Segment Start: TEXT SEGMENT

Emergent buying & selling facilities

Emergent BioSolutions believes it can reduce its debt, cut operating expenses and gain more flexible production capacity by reorganising its manufacturing operations.

The company plans to bolster its production and development infrastructure by acquiring two facilities. To finance this action Emergent will sell two of its existing sites in Frederick, Maryland US and expects this to ensure the transaction is cash positive.

Emergent acquired the 145,000 square feet sites in Frederick in 2004 and 2006 but significant improvements are needed to make the facilities suitable for its rPA production requirements.

rPA is an anthrax vaccine and Emergent believes it will be benefit from being able to offer the US government multiple production facilities. Emergent already has a site in Maryland capable of manufacturing rPA and this will soon be supported by another facility in the state.

Segment End: TEXT SEGMENT
Segment Start: SOURCE MATERIAL

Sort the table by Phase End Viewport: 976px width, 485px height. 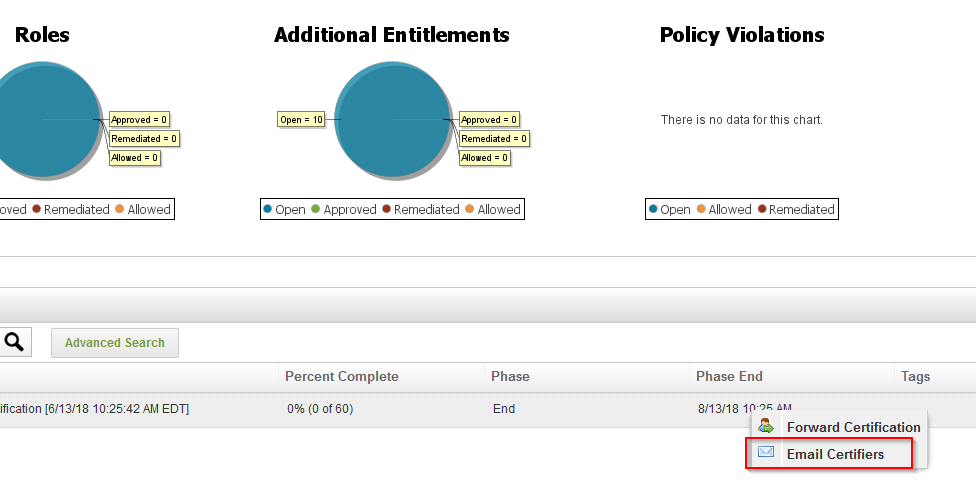pos(729,377)
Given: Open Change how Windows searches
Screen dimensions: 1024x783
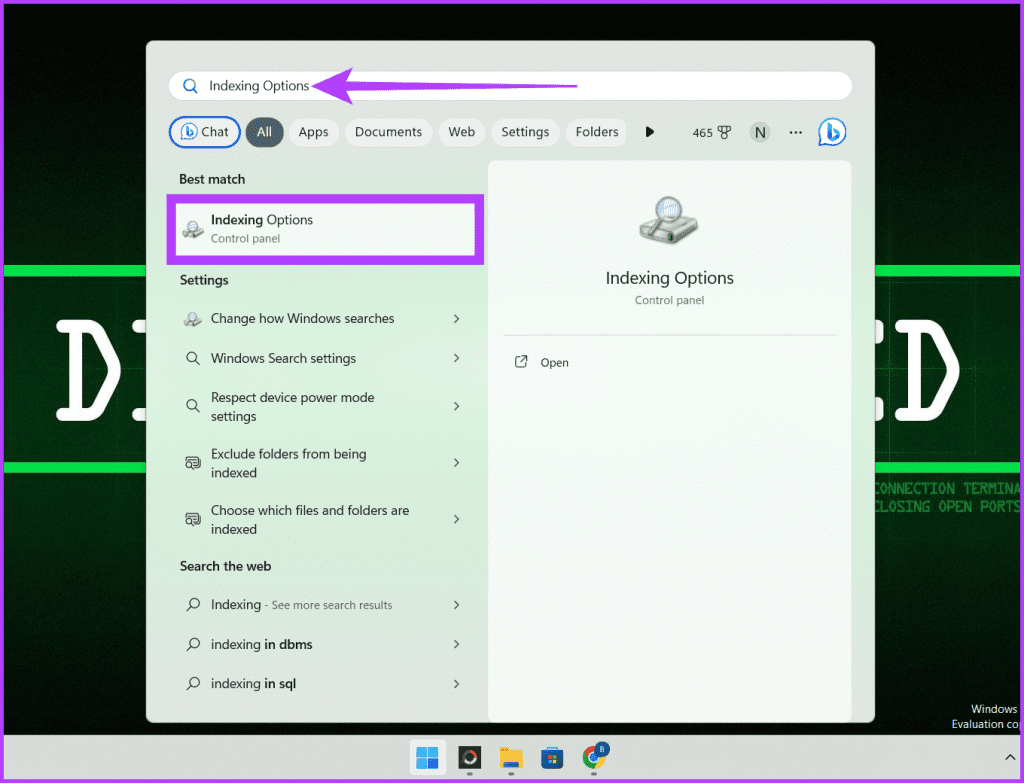Looking at the screenshot, I should (301, 318).
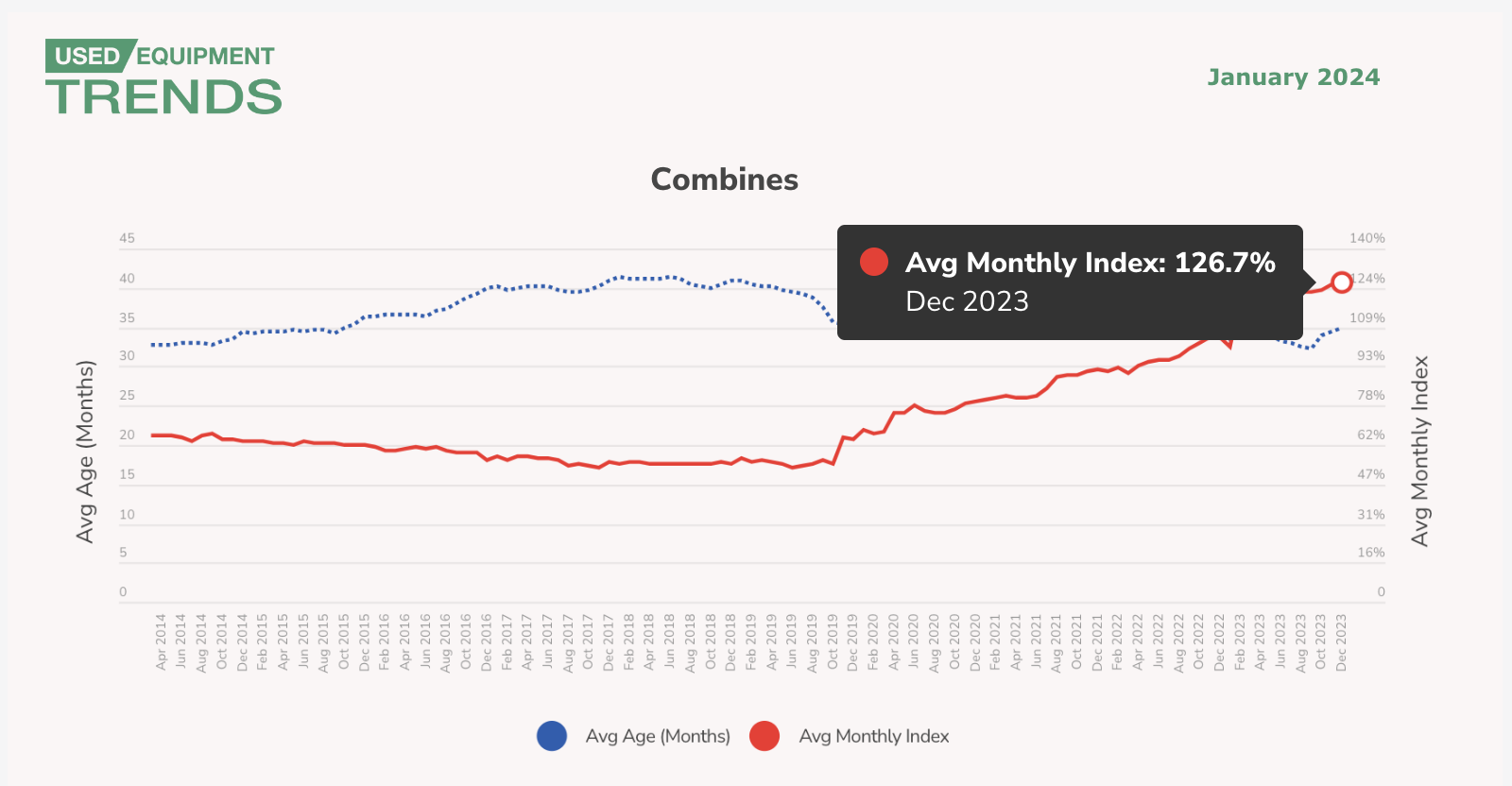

Segment End: SOURCE MATERIAL

[EXERCISES TO COMPLETE]:
1 - Reproduce the part of the article on Emergent's facilities that opens with the words containing "Emergent BioSolutions believes" and closes with "is cash positive.".
2 - Translate this sentence from the article on Emergent's facilities into Spanish: "The company plans to bolster its production and development infrastructure by acquiring two facilities."
The lines here have nothing to do with the article on Emergent's facilities.

[ANSWERS BELOW]:
1 -
Emergent BioSolutions believes it can reduce its debt, cut operating expenses and gain more flexible production capacity by reorganising its manufacturing operations.

The company plans to bolster its production and development infrastructure by acquiring two facilities. To finance this action Emergent will sell two of its existing sites in Frederick, Maryland US and expects this to ensure the transaction is cash positive.

2 - La empresa planea reforzar su infraestructura de producción y desarrollo mediante la adquisición de dos instalaciones.